▸ ASSIGNED TASK:
Copy exactly the lines from the one containing "1232x972 pixels." through the last line of the records below, both included, and leave out the pictures.

▸ Excerpts from a dataset:
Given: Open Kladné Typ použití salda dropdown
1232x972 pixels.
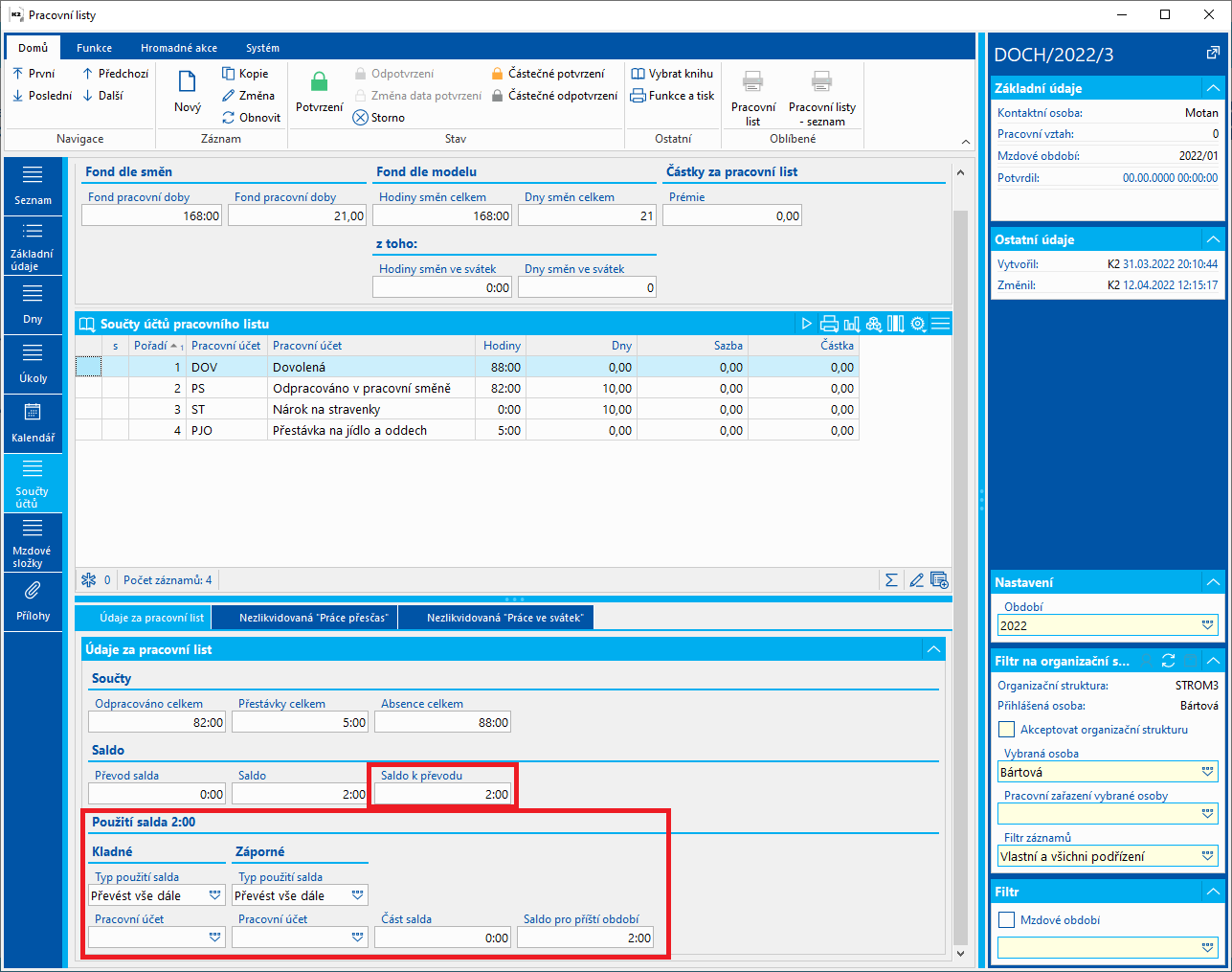Looking at the screenshot, I should [x=214, y=895].
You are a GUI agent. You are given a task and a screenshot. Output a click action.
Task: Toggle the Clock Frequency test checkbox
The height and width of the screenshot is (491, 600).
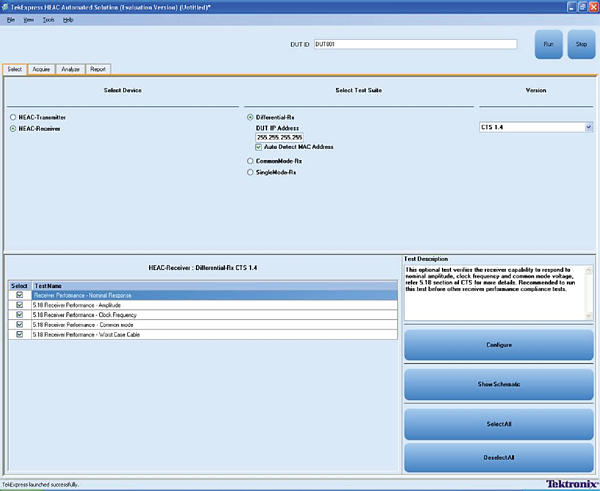[x=19, y=315]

▸ OUTPUT FOR THIS TASK:
1232x972 pixels.
Looking at the screenshot, I should [x=214, y=895].
You are a GUI agent. You are given a task and a screenshot. Output a click action.
Task: Toggle the Clock Frequency test checkbox
The height and width of the screenshot is (491, 600).
[x=19, y=315]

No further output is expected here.